Every Monday we will post an entry that hasn’t yet been published with a view towards harnessing the collective onomastic power of the internet. If you have any thoughts about the name’s origin, other variants it might be related to, other examples of its use, etc., please share them in the comments! If you wish to browse other Mystery Monday names, there is an index.
Today’s name is an odd little one. We’ve got four different grammatical forms of the name, which all occur in the same charter in reference to the same person. All the documented forms spell it with initial Y-, but since Y forms are always atypical we have hypothesized a standardized form with I- — but it is definitely nothing more than hypothesized!
The record comes from Tirol, and many of the other names in the same source show distinct Germanic influences, so it would be reasonable to look to Germanic origins as well as to Romance. On the Germanic side, the name could be related to Old Saxon, Old High German īsarn ‘iron’, which does show up in names in the form iren. But is yran a reasonable extrapolation from iren? We’re really not sure.
And we’re even less sure what a possible Romance origin of the name could be.
Do you have any thoughts? Seen any other examples of this name? Please share in the comments!
My guess is a short form for Hieronymus (I have seen Iron already with this derivation).

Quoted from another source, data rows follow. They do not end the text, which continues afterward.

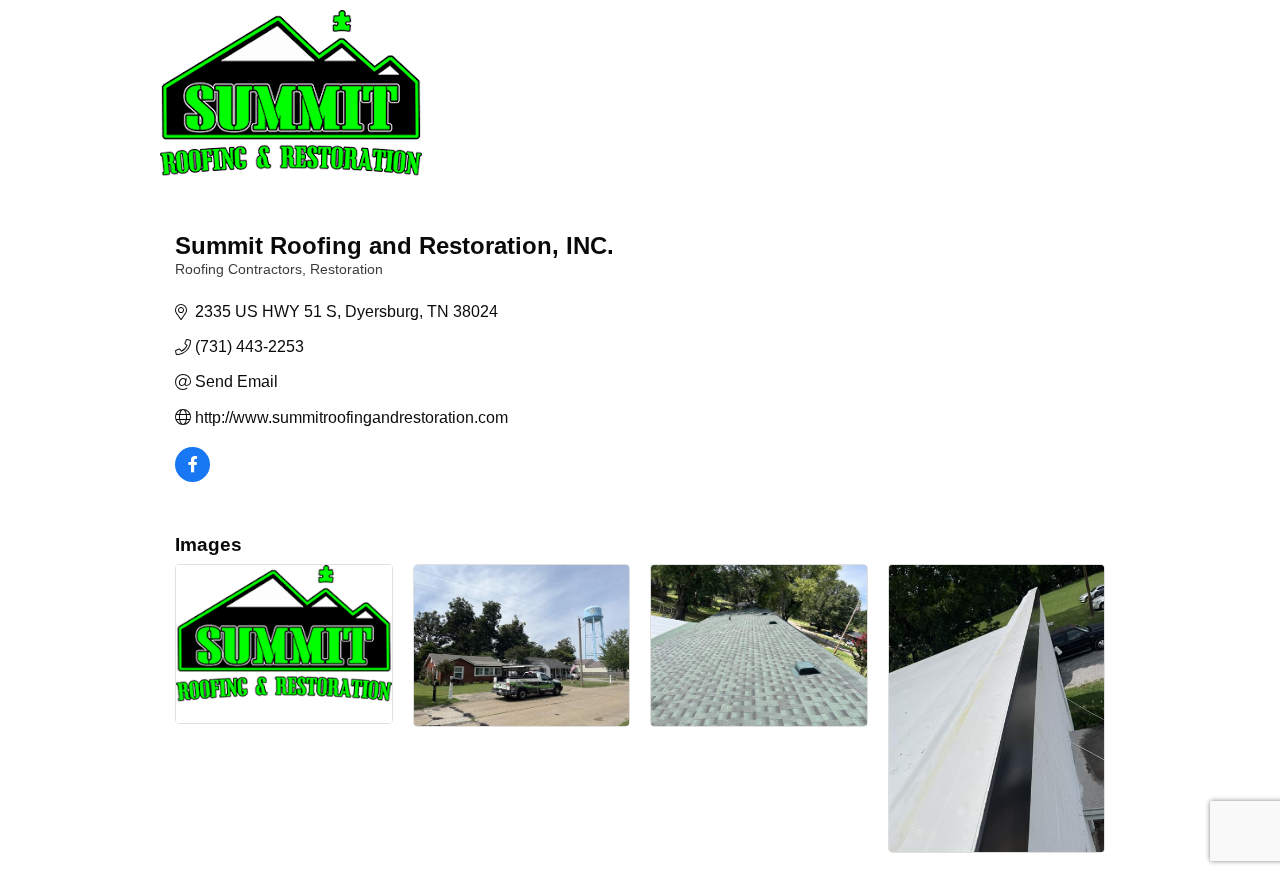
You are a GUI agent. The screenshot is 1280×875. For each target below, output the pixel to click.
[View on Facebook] (192, 476)
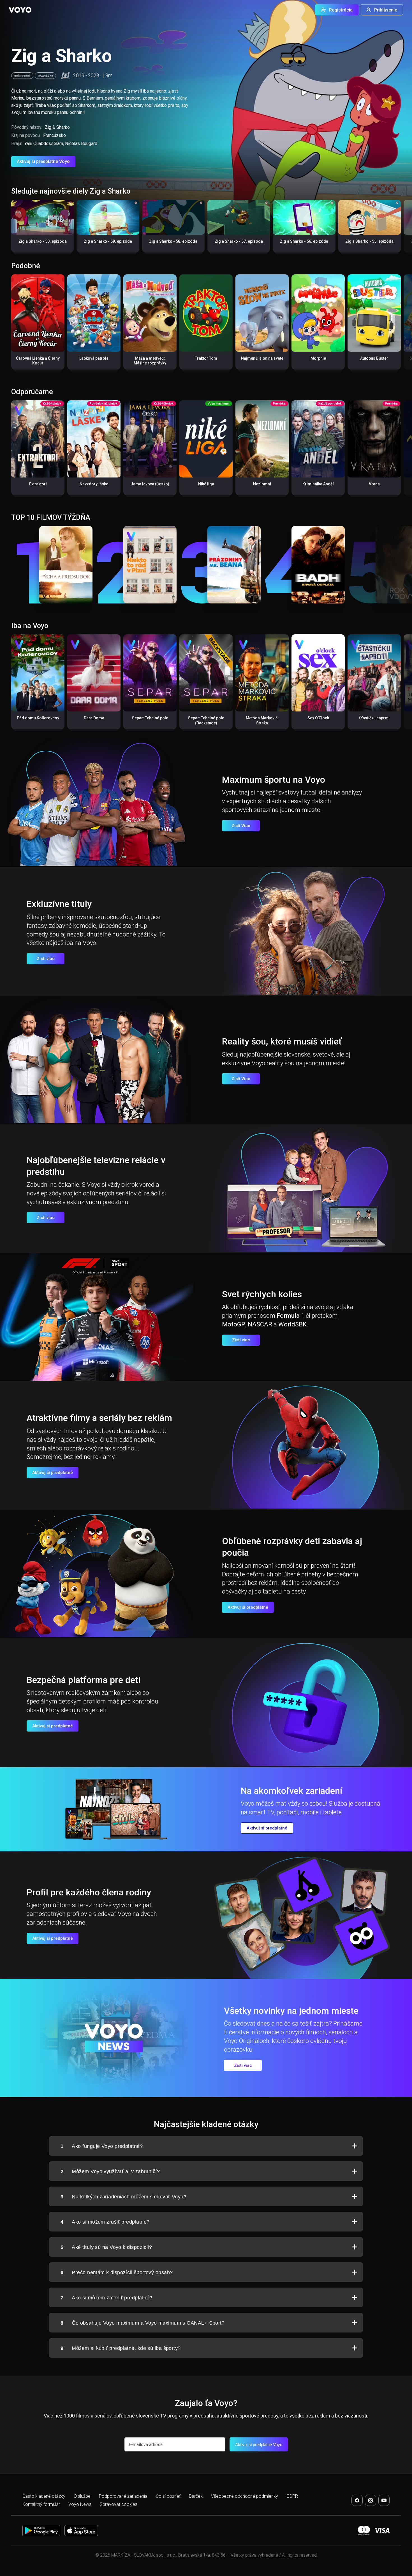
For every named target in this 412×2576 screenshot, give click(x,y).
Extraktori (38, 484)
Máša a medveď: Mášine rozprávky (150, 361)
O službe (82, 2496)
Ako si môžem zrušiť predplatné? (105, 2222)
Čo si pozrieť (168, 2496)
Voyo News (79, 2504)
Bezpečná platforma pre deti (83, 1680)
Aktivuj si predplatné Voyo (43, 161)
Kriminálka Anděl (318, 484)
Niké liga (206, 484)
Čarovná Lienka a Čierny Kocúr (38, 361)
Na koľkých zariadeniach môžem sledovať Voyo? (123, 2197)
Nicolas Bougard (81, 143)
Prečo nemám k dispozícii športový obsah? (117, 2272)
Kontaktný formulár (41, 2504)
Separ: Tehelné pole (150, 718)
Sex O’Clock (318, 718)
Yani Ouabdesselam (43, 143)
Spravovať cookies (118, 2504)
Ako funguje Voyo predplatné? (102, 2146)
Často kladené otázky (43, 2496)
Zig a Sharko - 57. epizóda (239, 241)
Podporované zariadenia (123, 2496)
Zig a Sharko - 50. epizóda (42, 241)
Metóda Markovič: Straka (262, 720)
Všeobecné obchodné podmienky (244, 2496)
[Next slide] (401, 229)
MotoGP (233, 1324)
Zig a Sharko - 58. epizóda (173, 241)
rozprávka (45, 75)
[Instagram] (370, 2500)
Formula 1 (290, 1315)
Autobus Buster (374, 358)
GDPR (292, 2496)
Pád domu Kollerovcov (38, 718)
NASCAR (260, 1324)
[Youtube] (384, 2500)
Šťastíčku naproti (374, 718)
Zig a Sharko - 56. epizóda (304, 241)
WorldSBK (292, 1324)
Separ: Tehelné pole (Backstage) (206, 720)
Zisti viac (46, 958)
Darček (196, 2496)
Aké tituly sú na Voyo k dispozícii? (106, 2247)
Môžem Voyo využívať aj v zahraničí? (110, 2171)
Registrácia (341, 10)
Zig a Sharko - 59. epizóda (108, 241)
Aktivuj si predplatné (52, 1472)
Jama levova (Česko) (150, 484)
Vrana (374, 484)
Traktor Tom (206, 358)
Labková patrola (93, 358)
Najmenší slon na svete (262, 358)
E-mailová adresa (146, 2444)
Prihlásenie (385, 10)
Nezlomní (262, 484)
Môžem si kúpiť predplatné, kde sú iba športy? (121, 2348)
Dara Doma (94, 718)
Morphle (318, 358)
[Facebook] (357, 2500)
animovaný (22, 75)
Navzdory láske (94, 484)
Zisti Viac (241, 825)
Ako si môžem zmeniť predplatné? (106, 2298)
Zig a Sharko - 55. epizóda (369, 241)
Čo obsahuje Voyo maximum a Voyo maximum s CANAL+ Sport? (142, 2323)
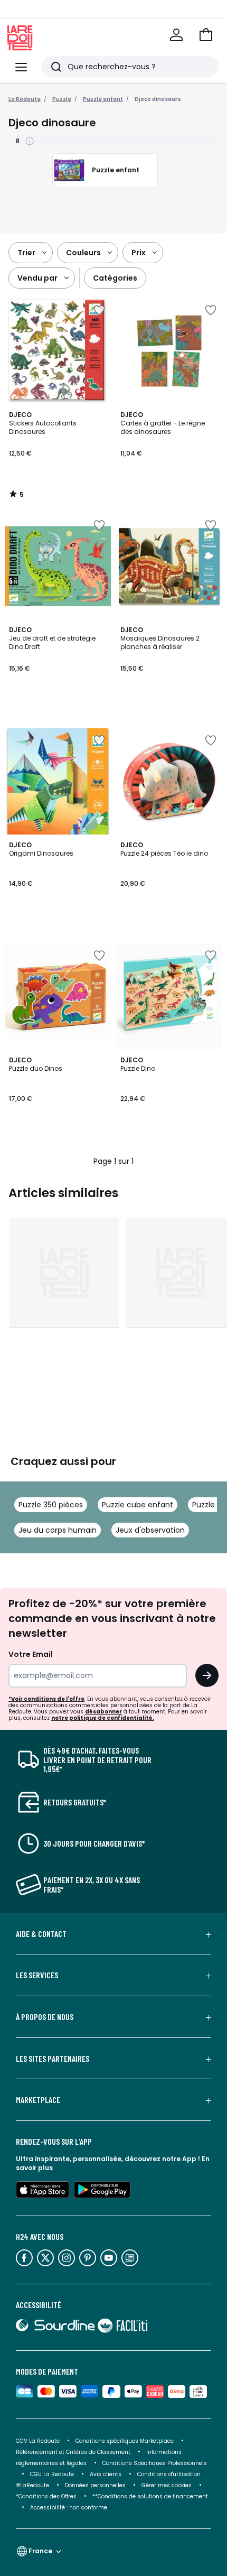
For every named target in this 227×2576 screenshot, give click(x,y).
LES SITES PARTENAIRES (52, 2058)
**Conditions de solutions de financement (151, 2496)
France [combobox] (40, 2550)
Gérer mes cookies (166, 2485)
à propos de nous (44, 2017)
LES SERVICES (37, 1975)
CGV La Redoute (38, 2441)
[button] (206, 35)
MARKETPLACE (38, 2100)
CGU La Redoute (52, 2474)
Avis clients (105, 2474)
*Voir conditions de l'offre (46, 1699)
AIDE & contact (41, 1934)
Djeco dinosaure (158, 99)
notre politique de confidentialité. (102, 1718)
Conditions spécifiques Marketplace (124, 2441)
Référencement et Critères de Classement (73, 2452)
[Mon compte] (176, 35)
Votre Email (30, 1654)
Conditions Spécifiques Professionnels (154, 2463)
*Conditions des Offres (46, 2496)
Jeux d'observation (150, 1530)
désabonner (103, 1712)
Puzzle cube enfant (137, 1504)
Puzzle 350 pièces (50, 1504)
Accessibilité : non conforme (68, 2508)
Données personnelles (95, 2485)
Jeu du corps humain (57, 1530)
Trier (26, 252)
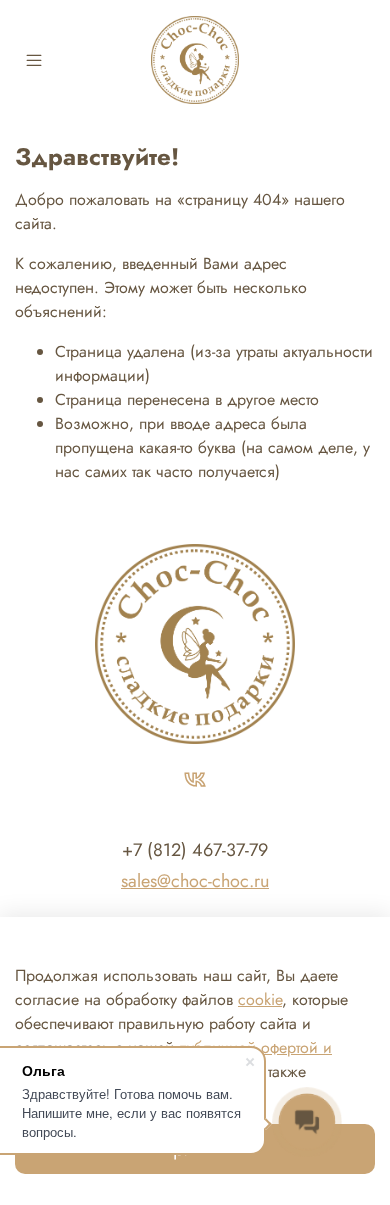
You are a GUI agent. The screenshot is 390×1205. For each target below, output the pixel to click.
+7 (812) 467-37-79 (195, 850)
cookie (260, 999)
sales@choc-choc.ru (195, 881)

The same person (Yranus son of Guatus of Velsecke, between 1214 and 1245) is mentioned as “Yranus (oder Uranus)” here:
https://books.google.com/books?id=aJMxAQAAIAAJ&pg=PA146
But then on the same page he is “Giranus” (brother of Simon son of Guatus, 1248), then “Cyranus” and so on. Here:
https://books.google.com/books?id=K2YdAAAAMAAJ&pg=PA74
he is called “Cyranus”, “Cyrananus” or “Cyrannus”. (Note that according to “Die Südtiroler Notariats-Imbreviaturen” p. 535 the sons of Guatus were “Petrus, Jacobus, Yranus, Simeon”). If all these are correctly transcribed from the documents, it seems likely that Yranus is some kind of aphetic form.
To add a little to this, here in documents XXXVI and XXXVII, both from 1343, one person’s name appears both as Ciranus de Larocha and as Giranus de Larocha, though the documents were issued by the same papal notary.